Jiuzhou Huo scite author profile

Monocytes and macrophages are important components of the immune system, specialized in either removing pathogens as part of innate immunity or contributing to adaptive immunity through antigen presentation. Essential to such functions is classical activation (M1) and alternative activation (M2) of macrophages. M1 polarization of macrophages is characterized by production of pro-inflammatory cytokines, antimicrobial and tumoricidal activity, whereas M2 polarization of macrophages is linked to immunosuppression, tumorigenesis, wound repair and elimination of parasites.
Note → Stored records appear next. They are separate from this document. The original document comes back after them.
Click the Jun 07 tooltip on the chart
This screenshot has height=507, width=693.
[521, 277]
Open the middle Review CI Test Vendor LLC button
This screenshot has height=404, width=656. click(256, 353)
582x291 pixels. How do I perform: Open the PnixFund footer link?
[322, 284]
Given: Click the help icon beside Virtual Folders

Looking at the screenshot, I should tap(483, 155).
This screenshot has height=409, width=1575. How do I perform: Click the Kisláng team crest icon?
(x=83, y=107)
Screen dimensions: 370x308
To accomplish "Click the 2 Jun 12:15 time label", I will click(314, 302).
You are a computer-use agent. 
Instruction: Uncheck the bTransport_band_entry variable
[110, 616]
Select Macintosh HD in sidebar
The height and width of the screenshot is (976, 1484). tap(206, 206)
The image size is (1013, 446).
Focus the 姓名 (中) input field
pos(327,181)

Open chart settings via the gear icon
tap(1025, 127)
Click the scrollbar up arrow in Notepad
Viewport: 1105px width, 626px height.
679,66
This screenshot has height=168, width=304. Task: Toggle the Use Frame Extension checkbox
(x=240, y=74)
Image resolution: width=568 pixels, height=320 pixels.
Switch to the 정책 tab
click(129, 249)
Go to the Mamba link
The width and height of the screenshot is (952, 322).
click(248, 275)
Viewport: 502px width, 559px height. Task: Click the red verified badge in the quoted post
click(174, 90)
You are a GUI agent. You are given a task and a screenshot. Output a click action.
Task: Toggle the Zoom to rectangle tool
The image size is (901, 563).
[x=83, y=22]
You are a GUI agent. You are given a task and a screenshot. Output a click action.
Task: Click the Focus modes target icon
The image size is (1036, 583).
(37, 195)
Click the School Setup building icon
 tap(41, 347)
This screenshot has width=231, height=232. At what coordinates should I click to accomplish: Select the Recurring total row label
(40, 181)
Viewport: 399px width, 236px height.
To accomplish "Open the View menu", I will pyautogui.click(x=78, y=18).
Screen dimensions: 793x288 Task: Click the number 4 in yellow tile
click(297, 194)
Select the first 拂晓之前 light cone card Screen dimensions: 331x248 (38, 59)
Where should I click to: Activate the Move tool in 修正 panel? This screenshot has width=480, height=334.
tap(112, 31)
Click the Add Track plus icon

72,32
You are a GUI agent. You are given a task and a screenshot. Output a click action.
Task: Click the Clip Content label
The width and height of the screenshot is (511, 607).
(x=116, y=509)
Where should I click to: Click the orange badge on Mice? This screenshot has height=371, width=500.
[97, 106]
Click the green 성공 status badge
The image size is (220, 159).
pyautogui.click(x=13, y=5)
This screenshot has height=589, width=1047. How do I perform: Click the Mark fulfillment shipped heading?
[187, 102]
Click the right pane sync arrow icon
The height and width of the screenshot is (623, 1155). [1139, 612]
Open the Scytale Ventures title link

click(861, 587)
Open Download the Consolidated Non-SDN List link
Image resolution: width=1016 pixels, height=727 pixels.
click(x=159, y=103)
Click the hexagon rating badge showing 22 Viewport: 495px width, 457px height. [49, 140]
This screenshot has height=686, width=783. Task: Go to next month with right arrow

MiRNAs are small non-coding RNAs with the ability to regulate gene expression and network of cellular processes. A number of studies have determined miRNA expression profiles in M1 and M2 polarized human and murine macrophages using microarray and RT-qPCR arrays techniques. More specifically, miR-9, miR-127, miR-155 and miR-125b have been shown to promote M1 polarization while miR-124, miR-223, miR-34a, let-7c, miR-132, miR-146a and miR-125a-5p induce M2 polarization in macrophages by targeting various transcription factors and adaptor proteins. Further, M1 and M2 phenotypes play distinctive roles in cell growth and progression of inflammation-related diseases such as sepsis, obesity, cancer and multiple sclerosis. Hence, miRNAs that modulate macrophage polarization may have therapeutic potential in the treatment of inflammation-related diseases. This review highlights recent findings in miRNA expression profiles in polarized macrophages from murine and human sources, and summarizes how these miRNAs regulate macrophage polarization. Lastly, therapeutic potential of miRNAs in inflammation-related diseases through modulation of macrophage polarization is also discussed.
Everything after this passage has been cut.